● **HOW TO COMPLETE THIS TASK**
In the abstract below on vitamin D and epicardial fat, what method was used to quantify plasma 25-hydroxyvitamin D?

(SELECTED TEXT)

Expression of vitamin D receptor and 1α-hydroxylase in epicardial fat: association to plasma 25-hydroxyvitamin D level in coronary artery disease patients

25-hydroxyvitamin D (25OHD) is the main circulating vitamin D form and 1α-hydroxylase (CYP27B1) is the key enzyme which activates 25OHD in tissues. In adipose tissue, reduced vitamin D and increased vitamin D receptor (VDR) levels have been associated to fat accumulation and inflammation. Alterations in epicardial fat (EAT) biology (i.e. increased fat thickness and inflammation) have been described in patients with coronary artery disease (CAD) but it is unknown whether low plasma level of 25OHD and/or inadequate levels of VDR and CYP27B1 at EAT level may contribute to these EAT functional alterations. Our aim was to evaluate in CAD patients the relationship between plasma 25OHD level and gene expression of VDR and CYP27B1 at EAT level. Plasma 25OHD was quantified by an immunoluminometric assay. Gene expression was performed by microarray. CAD patients had low 25OHD level. After patient stratification according to 25OHD level, we observed increased expression of VDR and reduced expression of CYP27B1 at EAT level only in patients with 25OHD deficiency (< 20 ng/mL) and insufficiency (20-30 ng/mL). We may conclude that in CAD patients, EAT tries to compensate reduced plasma 25OHD level by increasing VDR expression. Anyway, due to the impairment in 25OHD activation, the local vitamin availability seems to be reduced. How this may contribute to EAT functional alterations observed in CAD needs further investigation.

(End SELECTED TEXT)
(LISTED ENTRIES)

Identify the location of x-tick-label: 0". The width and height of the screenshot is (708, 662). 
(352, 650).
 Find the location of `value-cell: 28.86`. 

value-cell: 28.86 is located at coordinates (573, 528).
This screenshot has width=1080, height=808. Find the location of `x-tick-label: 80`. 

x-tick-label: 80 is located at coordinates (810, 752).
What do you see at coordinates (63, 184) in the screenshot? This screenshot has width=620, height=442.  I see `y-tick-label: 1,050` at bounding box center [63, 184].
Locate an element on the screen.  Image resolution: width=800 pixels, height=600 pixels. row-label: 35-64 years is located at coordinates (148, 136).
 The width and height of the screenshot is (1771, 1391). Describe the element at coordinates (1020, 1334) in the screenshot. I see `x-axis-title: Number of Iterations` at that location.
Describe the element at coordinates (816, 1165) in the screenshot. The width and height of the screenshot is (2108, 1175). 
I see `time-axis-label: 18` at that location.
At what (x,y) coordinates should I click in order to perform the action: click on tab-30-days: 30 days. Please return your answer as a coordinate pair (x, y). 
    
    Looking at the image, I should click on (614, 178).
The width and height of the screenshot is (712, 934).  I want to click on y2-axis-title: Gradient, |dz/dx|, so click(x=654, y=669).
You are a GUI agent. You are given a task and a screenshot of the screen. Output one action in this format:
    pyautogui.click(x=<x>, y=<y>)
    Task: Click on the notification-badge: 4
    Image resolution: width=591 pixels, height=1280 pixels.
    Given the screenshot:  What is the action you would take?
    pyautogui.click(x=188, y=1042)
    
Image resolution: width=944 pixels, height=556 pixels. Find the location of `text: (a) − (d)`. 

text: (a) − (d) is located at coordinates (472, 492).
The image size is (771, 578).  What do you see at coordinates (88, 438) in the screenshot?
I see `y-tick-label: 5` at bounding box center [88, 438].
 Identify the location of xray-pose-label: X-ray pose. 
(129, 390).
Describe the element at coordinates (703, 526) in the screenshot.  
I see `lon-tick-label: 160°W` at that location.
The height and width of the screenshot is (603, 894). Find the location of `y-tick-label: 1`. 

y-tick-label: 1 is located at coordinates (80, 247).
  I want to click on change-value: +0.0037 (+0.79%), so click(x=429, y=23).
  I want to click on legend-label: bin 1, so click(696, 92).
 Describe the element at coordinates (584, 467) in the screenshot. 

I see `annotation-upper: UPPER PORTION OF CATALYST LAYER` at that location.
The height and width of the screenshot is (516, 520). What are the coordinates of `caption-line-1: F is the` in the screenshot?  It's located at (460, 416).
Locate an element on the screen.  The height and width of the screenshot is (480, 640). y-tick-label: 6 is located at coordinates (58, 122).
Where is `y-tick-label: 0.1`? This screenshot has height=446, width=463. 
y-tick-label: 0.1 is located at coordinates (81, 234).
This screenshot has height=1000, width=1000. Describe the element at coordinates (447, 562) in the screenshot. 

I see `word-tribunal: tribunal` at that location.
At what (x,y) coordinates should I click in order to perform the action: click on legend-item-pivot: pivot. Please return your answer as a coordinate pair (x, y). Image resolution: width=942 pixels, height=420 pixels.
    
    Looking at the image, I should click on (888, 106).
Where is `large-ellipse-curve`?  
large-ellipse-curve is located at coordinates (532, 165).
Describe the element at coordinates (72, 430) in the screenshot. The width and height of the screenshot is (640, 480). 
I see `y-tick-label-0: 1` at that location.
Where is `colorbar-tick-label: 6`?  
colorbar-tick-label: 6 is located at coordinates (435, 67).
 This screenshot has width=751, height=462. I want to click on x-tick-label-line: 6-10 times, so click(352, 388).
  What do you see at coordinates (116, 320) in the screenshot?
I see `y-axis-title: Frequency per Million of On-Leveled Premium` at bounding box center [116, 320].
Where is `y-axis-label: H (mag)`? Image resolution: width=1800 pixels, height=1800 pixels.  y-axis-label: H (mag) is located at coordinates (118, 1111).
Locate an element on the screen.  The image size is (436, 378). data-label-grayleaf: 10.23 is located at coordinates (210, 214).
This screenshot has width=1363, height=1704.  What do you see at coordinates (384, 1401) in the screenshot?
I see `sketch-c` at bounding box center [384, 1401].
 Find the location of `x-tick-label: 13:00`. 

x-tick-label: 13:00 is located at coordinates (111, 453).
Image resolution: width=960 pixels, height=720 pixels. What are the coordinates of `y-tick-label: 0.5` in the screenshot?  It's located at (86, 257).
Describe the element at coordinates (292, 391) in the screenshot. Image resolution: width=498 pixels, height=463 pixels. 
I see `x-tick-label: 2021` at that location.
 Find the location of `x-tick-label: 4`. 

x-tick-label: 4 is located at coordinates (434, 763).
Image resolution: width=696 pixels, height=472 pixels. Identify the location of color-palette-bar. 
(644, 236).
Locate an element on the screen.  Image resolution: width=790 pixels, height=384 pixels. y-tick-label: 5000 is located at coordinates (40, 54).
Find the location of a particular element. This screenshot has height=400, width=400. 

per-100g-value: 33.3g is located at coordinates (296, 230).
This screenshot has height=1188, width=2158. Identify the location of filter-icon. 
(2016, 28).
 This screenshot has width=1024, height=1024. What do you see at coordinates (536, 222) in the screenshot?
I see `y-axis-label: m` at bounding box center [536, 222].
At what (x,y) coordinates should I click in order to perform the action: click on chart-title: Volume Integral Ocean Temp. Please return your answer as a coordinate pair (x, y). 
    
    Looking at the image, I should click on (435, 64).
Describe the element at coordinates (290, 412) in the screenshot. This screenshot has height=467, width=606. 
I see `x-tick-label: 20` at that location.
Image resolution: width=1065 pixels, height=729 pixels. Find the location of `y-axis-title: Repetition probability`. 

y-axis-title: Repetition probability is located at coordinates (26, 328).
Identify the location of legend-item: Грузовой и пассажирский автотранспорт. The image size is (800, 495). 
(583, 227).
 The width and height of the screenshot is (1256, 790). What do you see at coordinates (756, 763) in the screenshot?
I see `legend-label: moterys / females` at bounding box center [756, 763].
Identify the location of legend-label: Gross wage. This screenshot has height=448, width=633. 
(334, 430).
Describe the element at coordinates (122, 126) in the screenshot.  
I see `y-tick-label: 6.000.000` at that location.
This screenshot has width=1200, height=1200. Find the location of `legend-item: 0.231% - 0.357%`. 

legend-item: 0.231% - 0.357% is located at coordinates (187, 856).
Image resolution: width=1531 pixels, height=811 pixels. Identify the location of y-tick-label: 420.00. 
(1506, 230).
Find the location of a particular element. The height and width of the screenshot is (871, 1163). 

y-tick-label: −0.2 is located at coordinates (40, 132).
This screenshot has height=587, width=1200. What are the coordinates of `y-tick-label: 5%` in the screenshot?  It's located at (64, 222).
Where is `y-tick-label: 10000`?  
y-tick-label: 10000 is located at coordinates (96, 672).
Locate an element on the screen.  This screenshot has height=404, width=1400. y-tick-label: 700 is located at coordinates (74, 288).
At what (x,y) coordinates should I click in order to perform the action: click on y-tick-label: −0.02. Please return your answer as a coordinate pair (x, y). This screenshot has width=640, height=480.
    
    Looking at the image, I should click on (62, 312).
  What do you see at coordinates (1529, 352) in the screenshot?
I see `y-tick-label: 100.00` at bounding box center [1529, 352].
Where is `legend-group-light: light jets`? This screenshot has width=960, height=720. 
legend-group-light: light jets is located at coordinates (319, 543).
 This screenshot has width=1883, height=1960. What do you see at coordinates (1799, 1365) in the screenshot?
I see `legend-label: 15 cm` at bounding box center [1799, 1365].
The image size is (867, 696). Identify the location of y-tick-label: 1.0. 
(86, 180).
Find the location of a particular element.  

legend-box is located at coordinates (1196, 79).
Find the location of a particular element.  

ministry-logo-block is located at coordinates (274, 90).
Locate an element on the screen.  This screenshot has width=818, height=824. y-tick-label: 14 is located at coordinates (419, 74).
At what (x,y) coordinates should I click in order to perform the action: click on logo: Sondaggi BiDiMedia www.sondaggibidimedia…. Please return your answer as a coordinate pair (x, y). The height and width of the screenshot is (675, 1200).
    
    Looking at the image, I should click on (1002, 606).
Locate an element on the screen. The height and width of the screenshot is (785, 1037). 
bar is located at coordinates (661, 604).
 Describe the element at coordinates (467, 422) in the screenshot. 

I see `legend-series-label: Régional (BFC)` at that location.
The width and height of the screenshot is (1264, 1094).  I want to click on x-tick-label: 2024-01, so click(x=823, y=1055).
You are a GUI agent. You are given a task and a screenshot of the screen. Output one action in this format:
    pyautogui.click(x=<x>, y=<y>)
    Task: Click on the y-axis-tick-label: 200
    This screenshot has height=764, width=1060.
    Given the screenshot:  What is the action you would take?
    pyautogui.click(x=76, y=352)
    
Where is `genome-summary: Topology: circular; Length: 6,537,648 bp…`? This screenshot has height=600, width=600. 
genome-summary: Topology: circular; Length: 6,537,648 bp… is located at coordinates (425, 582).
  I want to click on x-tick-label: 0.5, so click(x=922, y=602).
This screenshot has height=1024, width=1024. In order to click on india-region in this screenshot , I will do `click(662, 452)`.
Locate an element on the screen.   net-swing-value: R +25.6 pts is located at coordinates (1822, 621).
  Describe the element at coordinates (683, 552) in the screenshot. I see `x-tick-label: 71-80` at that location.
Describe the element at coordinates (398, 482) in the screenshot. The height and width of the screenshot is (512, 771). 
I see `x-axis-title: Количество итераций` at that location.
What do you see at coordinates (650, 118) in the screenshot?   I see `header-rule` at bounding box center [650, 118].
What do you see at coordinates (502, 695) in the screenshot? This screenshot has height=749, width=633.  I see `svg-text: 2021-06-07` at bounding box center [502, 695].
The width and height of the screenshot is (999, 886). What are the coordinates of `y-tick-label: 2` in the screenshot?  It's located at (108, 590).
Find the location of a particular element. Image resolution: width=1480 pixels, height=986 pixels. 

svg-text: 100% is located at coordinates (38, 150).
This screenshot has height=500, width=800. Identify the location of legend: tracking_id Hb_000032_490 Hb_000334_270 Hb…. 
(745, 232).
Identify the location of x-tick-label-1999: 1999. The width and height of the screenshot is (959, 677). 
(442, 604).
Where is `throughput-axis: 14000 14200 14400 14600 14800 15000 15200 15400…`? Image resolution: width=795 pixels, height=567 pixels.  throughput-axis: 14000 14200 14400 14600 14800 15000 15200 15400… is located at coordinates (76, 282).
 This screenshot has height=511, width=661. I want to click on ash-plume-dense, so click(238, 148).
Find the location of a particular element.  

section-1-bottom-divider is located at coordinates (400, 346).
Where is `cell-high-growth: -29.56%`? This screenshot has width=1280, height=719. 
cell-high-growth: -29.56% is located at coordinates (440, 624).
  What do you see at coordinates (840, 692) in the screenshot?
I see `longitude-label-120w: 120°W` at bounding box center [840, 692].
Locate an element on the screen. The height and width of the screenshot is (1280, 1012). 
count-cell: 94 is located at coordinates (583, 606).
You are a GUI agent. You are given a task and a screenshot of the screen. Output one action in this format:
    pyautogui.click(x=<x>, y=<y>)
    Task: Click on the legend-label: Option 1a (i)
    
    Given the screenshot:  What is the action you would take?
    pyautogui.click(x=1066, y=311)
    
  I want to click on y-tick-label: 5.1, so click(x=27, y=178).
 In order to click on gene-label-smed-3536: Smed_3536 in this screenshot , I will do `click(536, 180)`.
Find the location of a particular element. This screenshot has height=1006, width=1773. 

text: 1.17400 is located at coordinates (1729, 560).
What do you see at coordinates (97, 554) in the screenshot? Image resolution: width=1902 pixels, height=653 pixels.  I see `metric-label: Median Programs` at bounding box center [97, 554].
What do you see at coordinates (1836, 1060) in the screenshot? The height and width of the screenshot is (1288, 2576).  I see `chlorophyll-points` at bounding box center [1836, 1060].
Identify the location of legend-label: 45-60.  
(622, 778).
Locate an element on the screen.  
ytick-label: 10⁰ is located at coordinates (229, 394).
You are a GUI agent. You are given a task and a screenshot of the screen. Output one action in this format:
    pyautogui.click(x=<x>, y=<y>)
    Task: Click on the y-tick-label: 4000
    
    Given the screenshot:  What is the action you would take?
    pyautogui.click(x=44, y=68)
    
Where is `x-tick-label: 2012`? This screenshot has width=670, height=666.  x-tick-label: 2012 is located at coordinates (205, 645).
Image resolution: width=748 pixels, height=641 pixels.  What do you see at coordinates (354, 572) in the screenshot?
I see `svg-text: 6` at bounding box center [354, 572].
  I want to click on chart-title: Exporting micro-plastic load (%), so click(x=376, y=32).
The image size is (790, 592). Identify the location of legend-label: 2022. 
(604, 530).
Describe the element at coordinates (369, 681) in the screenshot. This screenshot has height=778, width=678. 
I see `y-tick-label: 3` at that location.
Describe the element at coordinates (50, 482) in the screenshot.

(End LISTED ENTRIES)

● **TASK RESULT**
An immunoluminometric assay.